Teen shelters: Pimp magnets
Runaway shelters, halfway houses and foster homes scream "Vulnerable Flesh Over Here" to pimp-predators. Nowhere is safe: malls, parties and high schools are rich recruitment grounds. Hookers still attending school will even pull their classmates into the game to curry favor with their pimp. They're competing with their "wives-in-law" (other girls in the stable) to be their pimp's "bottom bitch" or his favorite girl. Meanwhile the smug felons stay safely outside school grounds.

"Right now pimping is coming back," Eskimo says. "Everybody's trying to get in. It's just like heroin being back on the streets, or coke."

Pimps and traffickers defy ethnic stereotypes says University of Pennsylvania professor Richard Estes, who co-wrote the DOJ study. They come from all ethnic groups, aging from 16 to mid 50s, some with college degrees. Many pimps work in a multi-tiered system linked together by cell phones and pagers. The fast-talking street pimps skit around on the surface, but they often answer to powerful hidden operators.

Everybody wants a piece of this multi billion dollar business. Johnson can vouch for pimps' treachery.
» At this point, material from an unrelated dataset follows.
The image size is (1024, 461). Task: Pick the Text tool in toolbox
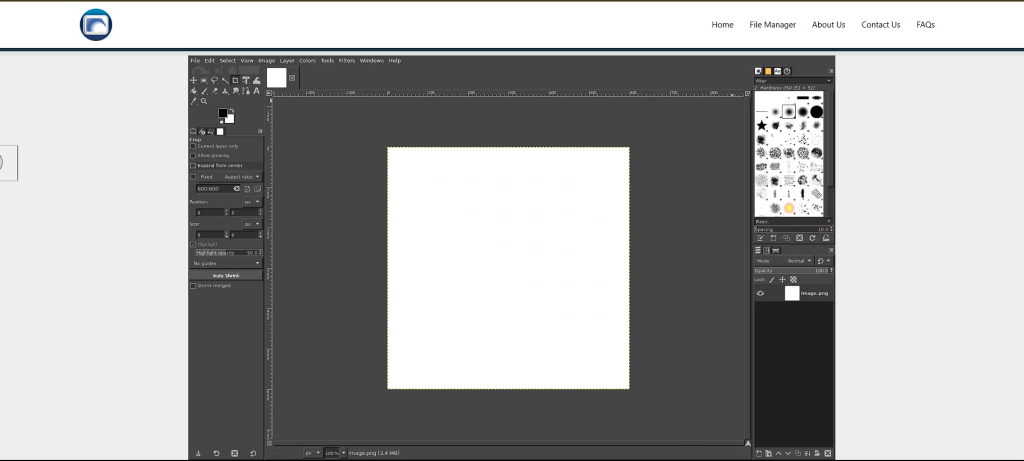[257, 91]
"If you would have told me in high school I would be 'hoing," she says. "I would have never believed you. But that's their job and they're good at it." Johnson tried to leave Bones several times during their four years together but he repeatedly sucked her back into the game. After she gave birth to their son (guards at Riker's Island prison told her she was pregnant during a short jail stay) Johnson left him to be with family in New Mexico. She found an apartment and an administrative job there and deluded herself into believing Bones might join her to help raise their son.

Instead, he kidnapped the two and hustled them back to New York City - but not before pimping her out in truck stops along the way. Back in Manhattan, she had to hire a babysitter to care for her son while she worked the streets. Pimps - who consider themselves above using condoms --frequently impregnate girls in their stable and later use the children to control them.

Johnson began drinking on the track to soothe her nerves and, one night, came home empty-handed.

"He took off his snakeskin shoes with the heel on it and beat me up bad," she says. "I grabbed my baby and thought he would stop. He was never really violent before, but he kept hitting me in the head. Blood was everywhere, I went unconscious." When she awoke, Bones was trying to plug in an iron to burn her.

It took her two months, support from her brother, the Paul and Lisa Program and a kind Egyptian store owner who bought her ticket back to New Mexico, to escape for good.

RESULT Johnson is an exception to the tragic reality that many girls never escape their pimps' mind control. Too many end up drug-addicted, broke, infected with diseases or worse.

Some are murdered. Many die spiritually and emotionally.

"Women who started in prostitution at 12 or 13 and come to us as 22 year olds - they sit across the table from me and say 'I'm used up,' or 'my life is over, I'm so tired." They've never had any feelings of hope or control over their lives. The level of psychological paralysis is phenomenal," says Hotaling, who helps prostitutes change their lives. "I find it much easier to treat a 30-year old woman with serious addictions who has been in the criminal justice system."

Like most streetwalkers, Johnson suffered from post-traumatic stress disorder, shaken by jarring flashbacks for years. Raising three young boys helps her stay strong, but one secret scar continues to pain her: Johnson's 8-year-old doesn't know his father was her pimp. Afraid he will be ashamed of his origin or of Johnson herself, she isn't sure she will ever tell him.

This survivor does share her past with auditoriums full of other people, however, in presentations to high school girls about the dangers of street life. She wants to help others avoid her painful history and is devastated that Paul and Lisa Program's safe house shut down to due budget tightening. "These girls are like any other girls," Johnson says. "We have a hard shell on the outside but we are soft underneath.